James menepuk bahunya, agak keras hingga Erick nyaris oleng. Pak inspektur itu menatap Erick dengan iba. Walau Erick hanya berstatus sebagai detektif konsultan untuk kepolisian, tetapi beban yang ditanggungnya juga berat. Bahkan lebih berat lagi.
"Hei, kau baik-baik saja?" tanya James.
Erick mengangguk. "Jangan khawatir," ujarnya, "aku baik-baik saja."

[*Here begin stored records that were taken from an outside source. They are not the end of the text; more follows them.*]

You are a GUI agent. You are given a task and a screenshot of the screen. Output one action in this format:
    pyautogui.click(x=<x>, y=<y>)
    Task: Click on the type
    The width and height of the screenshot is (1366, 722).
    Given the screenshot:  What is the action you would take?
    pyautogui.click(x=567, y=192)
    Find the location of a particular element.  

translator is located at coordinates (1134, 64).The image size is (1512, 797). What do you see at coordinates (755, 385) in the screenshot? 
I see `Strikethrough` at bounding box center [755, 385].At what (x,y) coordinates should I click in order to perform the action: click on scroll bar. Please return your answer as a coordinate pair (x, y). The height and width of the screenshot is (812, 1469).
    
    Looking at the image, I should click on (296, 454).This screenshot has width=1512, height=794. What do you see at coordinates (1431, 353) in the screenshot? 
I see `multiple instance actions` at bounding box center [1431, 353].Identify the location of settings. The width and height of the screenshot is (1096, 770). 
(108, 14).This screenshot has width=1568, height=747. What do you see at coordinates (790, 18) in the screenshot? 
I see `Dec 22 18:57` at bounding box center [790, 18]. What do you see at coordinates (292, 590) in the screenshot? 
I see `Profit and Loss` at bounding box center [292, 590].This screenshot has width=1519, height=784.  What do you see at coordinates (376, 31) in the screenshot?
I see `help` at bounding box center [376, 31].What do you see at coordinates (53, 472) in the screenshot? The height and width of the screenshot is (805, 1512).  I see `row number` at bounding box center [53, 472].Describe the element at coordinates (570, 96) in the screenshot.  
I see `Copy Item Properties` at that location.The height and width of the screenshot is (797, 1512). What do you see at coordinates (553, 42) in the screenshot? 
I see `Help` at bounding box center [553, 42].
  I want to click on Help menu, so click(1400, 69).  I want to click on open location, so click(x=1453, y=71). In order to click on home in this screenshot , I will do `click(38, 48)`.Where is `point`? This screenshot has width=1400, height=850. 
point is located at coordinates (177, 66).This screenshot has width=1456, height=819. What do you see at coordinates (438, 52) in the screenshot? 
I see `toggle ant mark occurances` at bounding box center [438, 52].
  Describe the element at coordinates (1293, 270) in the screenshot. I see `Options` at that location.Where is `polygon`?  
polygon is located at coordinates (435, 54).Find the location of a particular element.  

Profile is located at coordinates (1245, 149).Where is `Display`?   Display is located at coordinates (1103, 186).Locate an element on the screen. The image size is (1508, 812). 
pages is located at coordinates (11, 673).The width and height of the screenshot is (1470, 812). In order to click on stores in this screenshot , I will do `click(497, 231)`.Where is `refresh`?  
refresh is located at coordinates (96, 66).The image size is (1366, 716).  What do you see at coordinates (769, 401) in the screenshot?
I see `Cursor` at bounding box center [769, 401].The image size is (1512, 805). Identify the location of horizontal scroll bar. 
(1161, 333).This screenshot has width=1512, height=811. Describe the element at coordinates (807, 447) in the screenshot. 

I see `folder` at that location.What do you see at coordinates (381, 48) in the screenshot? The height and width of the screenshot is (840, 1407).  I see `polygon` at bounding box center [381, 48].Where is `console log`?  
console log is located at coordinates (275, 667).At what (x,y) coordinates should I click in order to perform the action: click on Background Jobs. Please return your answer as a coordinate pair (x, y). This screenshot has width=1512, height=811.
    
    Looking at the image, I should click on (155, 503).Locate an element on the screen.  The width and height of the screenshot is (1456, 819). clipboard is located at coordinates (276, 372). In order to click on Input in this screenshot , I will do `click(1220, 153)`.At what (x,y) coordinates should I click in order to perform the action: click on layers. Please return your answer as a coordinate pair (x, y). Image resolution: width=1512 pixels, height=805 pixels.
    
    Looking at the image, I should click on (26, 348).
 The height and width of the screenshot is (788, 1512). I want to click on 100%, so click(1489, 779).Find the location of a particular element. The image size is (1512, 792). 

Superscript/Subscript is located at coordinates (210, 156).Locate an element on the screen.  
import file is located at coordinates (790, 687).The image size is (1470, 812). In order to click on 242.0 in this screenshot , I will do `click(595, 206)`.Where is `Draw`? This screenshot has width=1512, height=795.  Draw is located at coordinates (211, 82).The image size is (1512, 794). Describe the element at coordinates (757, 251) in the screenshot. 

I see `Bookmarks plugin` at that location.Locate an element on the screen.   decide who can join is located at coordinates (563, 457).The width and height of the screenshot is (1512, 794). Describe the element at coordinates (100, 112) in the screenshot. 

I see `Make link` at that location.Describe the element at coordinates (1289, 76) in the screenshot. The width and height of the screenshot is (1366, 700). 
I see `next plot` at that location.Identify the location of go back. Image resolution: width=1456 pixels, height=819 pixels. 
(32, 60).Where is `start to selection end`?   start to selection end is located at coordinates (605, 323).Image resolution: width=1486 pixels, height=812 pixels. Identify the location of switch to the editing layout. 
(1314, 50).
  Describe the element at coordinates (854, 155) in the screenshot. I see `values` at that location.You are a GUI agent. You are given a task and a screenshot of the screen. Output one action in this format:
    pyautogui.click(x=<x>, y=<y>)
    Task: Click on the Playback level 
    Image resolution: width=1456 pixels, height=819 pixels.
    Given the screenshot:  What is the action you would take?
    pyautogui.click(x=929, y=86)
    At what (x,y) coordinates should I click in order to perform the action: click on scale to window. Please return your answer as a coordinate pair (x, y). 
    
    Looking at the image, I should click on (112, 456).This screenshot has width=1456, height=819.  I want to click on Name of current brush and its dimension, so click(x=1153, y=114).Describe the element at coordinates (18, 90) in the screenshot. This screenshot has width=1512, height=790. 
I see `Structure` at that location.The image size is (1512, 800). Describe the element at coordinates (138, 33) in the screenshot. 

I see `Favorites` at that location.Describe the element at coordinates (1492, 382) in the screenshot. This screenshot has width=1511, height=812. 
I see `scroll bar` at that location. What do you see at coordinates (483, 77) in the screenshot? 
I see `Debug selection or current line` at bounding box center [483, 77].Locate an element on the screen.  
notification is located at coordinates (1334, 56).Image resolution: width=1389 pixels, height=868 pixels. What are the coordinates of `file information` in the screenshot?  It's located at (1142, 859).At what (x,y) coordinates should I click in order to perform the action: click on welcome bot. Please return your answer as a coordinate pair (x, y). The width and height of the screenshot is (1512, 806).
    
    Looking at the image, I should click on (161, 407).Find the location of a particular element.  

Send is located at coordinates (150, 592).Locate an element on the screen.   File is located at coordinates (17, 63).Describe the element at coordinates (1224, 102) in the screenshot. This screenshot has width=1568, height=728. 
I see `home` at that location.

James mengalihkan pandangannya. Begitu juga dengan Erick. Keduanya menatap sesosok tubuh lelaki yang bersandar di bawah pohon beringin tua. Pakaiannya masih utuh. Kemeja putih lengkap dengan dasi hitam ditambah jas berwarna biru malam serta sepatu yang membungkus kedua kakinya.
Tubuhnya memang utuh tapi tidak untuk kepalanya.
Kepalanya kini tinggal serpihan. Hancur dengan bekas darah yang menciprat dimana-mana. Kepingan-kepingan tengkorak, serpihan kulit, dan rambut putih miliknya tersebar di tempat itu. Beberapa tetes darah terlihat di bangku kayu dekat pohon. Cairan merah lengket itu juga melumuri bagian bawah tiang lampu, pagar besi pembatas, dan pohon beringin itu sendiri. Sebuah palu berukuran sangat besar tergeletak di samping mayat. Seolah menunjukkan dengan bangga bahwa benda itulah yang telah menewaskan si pria.
Erick menguap lebar, matanya yang agak memerah memandang James dengan kesal.
"Lalu dari mana kau tahu kalau Rubah Hitam-lah yang membunuh pria ini?" ujarnya.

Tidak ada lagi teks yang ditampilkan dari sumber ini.